Der nominale Bruttolohn habe sich gegenüber 2010 mehr als verdreifacht, der Mindestlohn stieg noch dynamischer. (Hier unterschlägt das Fachressort freilich, dass der Mindestlohn von den Sozialisten nicht besteuert wurde.) Zusammen mit einer wachsenden Beschäftigung (die Quote von 81% liegt im EU-Spitzenfeld) haben die steigenden (Real-) Löhne die Armut in der Gesellschaft massiv zurückgedrängt: Im Vergleich zu 2010 sind heute rund 1,2 Mio. Menschen weniger dem Risiko von Armut und Ausgrenzung ausgesetzt.

Besser beim Pro-Kopf-BIP

Für die große Aufregung im Regierungslager sorgte der Boulevardsender RTL, der sich einen Wirtschaftsexperten ans Mikrofon holte, um die besagten Eurostat-Zahlen zu interpretieren. Der Direktor des Wirtschaftsforschungsinstituts GKI, László Molnár, sagte dem Bertelsmann-Medium: „Die ungarische Bevölkerung ist unter Berücksichtigung aller EU-Bürger im Durchschnitt die ärmste. Das führt u. a. zur Flaute im Einzelhandel, denn wir haben nur wenig Geld zur Verfügung, das wir konsumieren können.“

Bei Eurostat liegen hinsichtlich des kaufkraftbereinigten Verbrauchs im Übrigen Österreich und Deutschland ungefähr ein Sechstel über dem EU-Standardwert; in Osteuropa sind einigermaßen überraschend Litauer und Rumänen (rund 90%) besonders konsumfreundlich. Letzteres deckt sich nicht unbedingt mit dem ebenfalls kaufkraftbereinigten Pro-Kopf-BIP, denn das liegt im Osten immer noch in Slowenien und Tschechien am höchsten – Litauen folgt aber immerhin auf Platz 3, Rumänien mit Polen auf einem geteilten 5. Platz.
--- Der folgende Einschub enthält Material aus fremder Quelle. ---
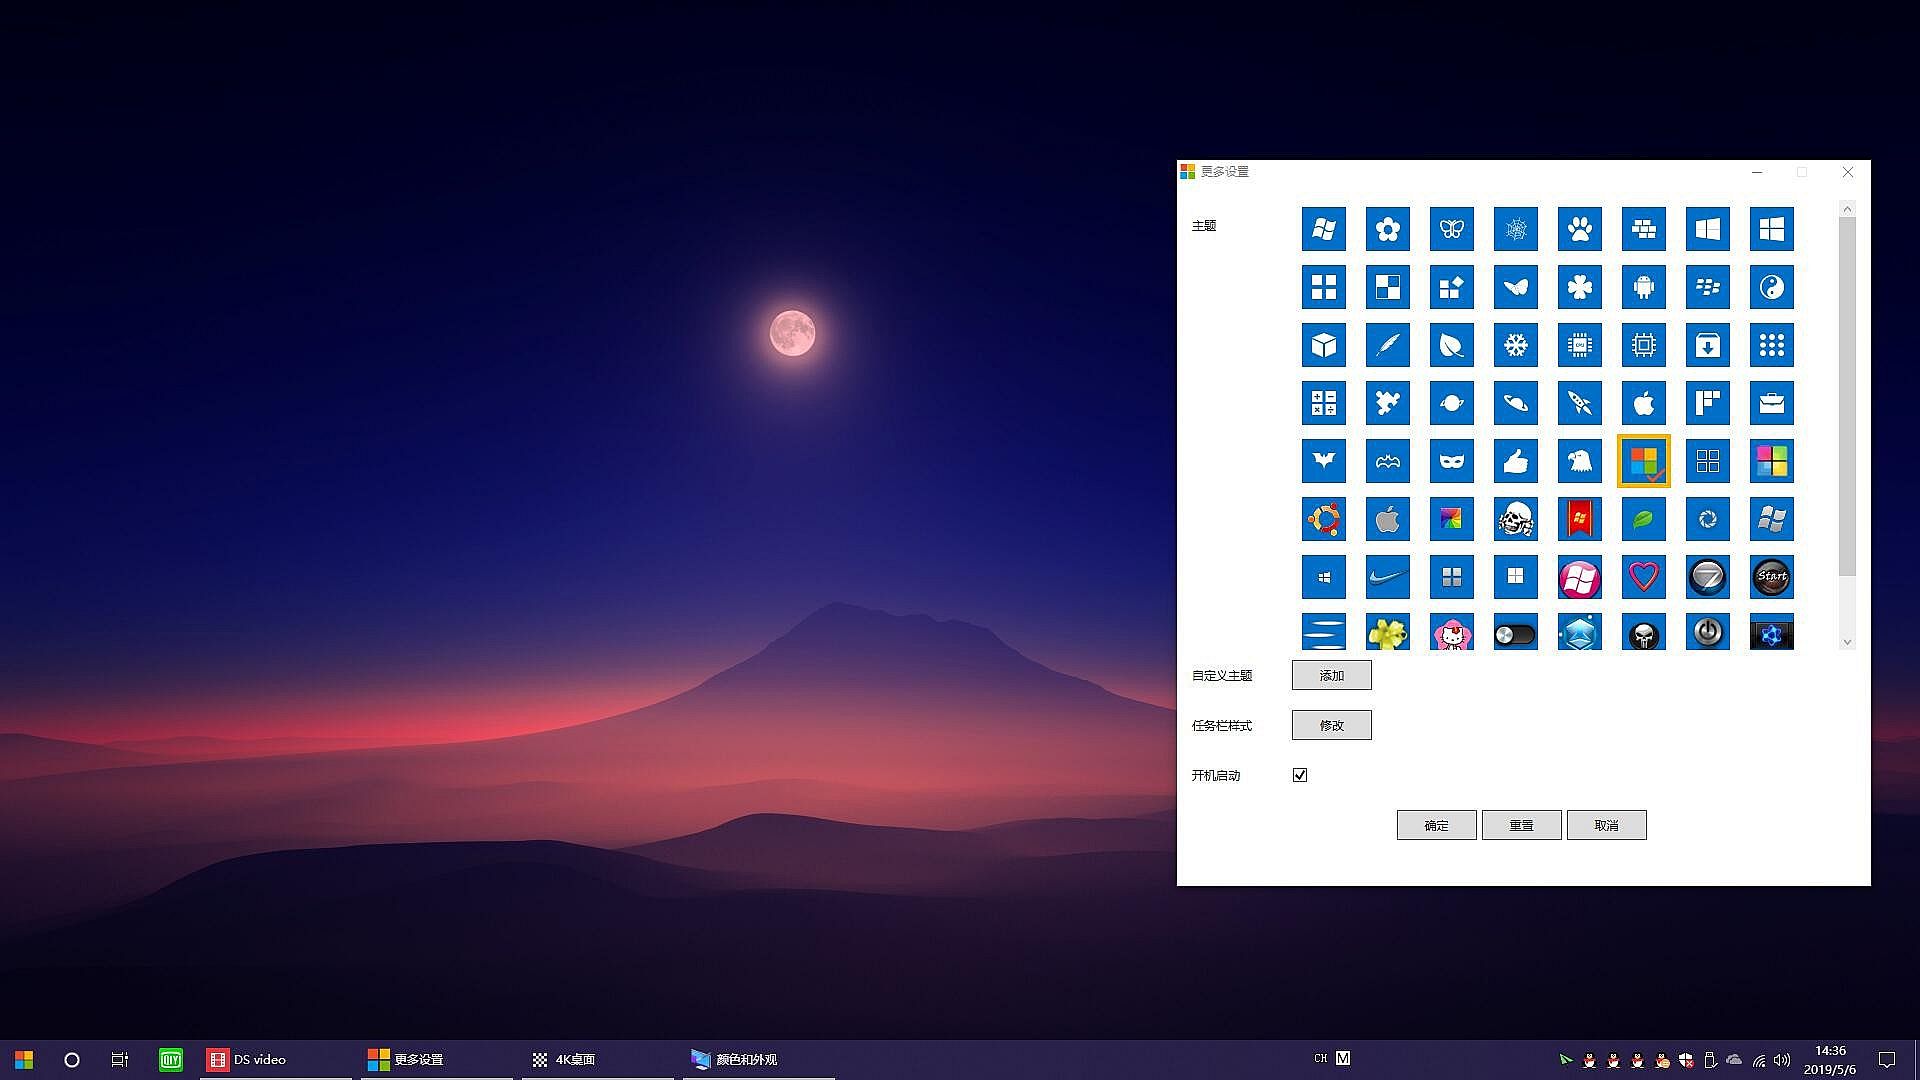
Task: Select the snowflake theme icon
Action: tap(1515, 345)
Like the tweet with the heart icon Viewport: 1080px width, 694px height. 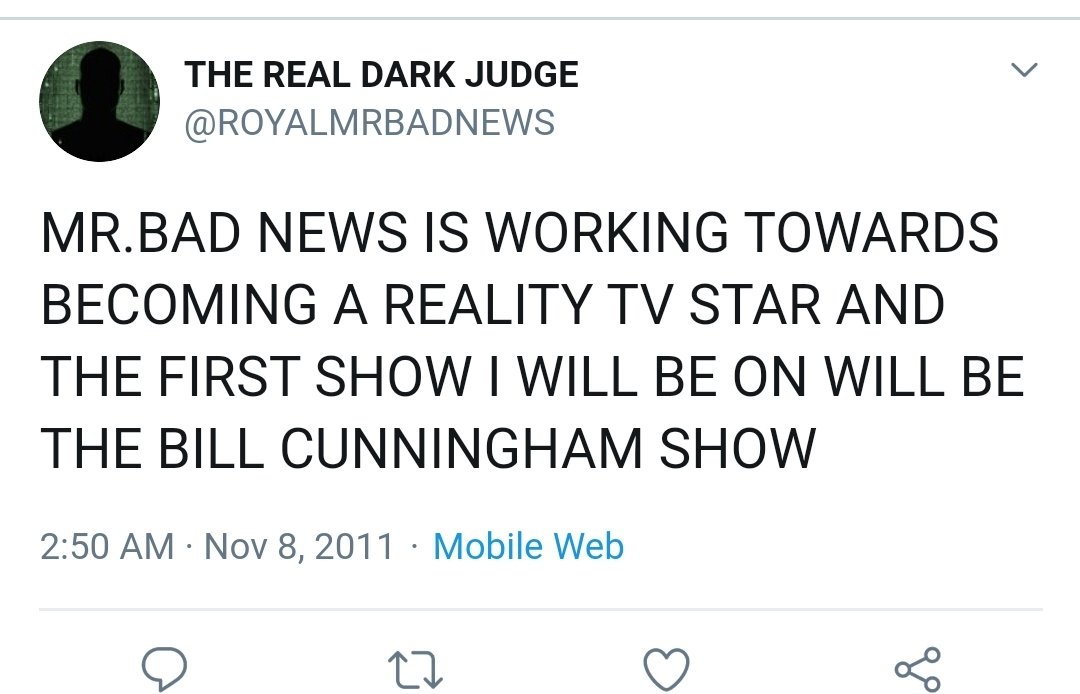pos(666,669)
Ungarn hält sich in diesem Ranking der Wirtschaftskraft mit 76% des EU-Durchschnitts im vergangenen Jahr noch besser als Kroatien, die Slowakei, Lettland, Griechenland und Bulgarien.
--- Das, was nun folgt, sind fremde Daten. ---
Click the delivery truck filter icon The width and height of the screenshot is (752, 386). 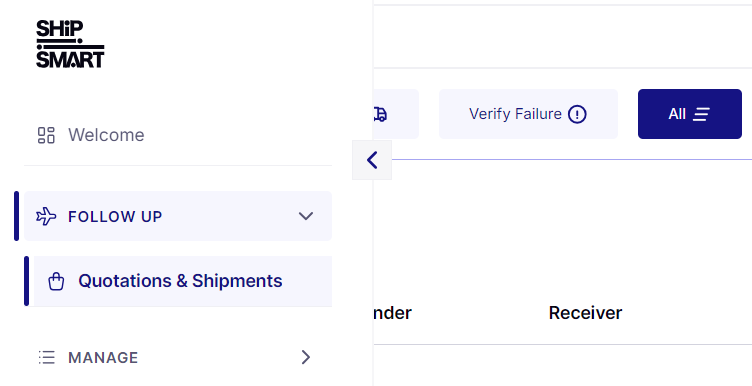click(380, 114)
Konvergenz blieb auf der Strecke

Seit dem EU-Beitritt 2004 wurde Ungarn in seiner Entwicklung freilich von Litauen und Estland, Rumänien und Polen überrundet, während die anderen allesamt näher heranrücken konnten. Beim privaten Verbrauch treten im Osten der Gemeinschaft neben den Ungarn in den letzten zwei Jahrzehnten eigentlich nur Slowenen und Tschechen auf der Stelle, die aber ein ungleich höheres Lebensniveau aufweisen. Die Rumänen haben ihren privaten Konsum seit 2004 mehr als verdoppelt (!), die Bulgaren um gut drei Viertel, Litauer, Polen und Letten um die Hälfte ausgeweitet.

Fazit: Ungarn mag nicht das ärmste Land der EU sein, seine Konvergenz bleibt gegenüber der Entwicklung in den meisten anderen früheren Ostblockstaaten aber auf der Strecke.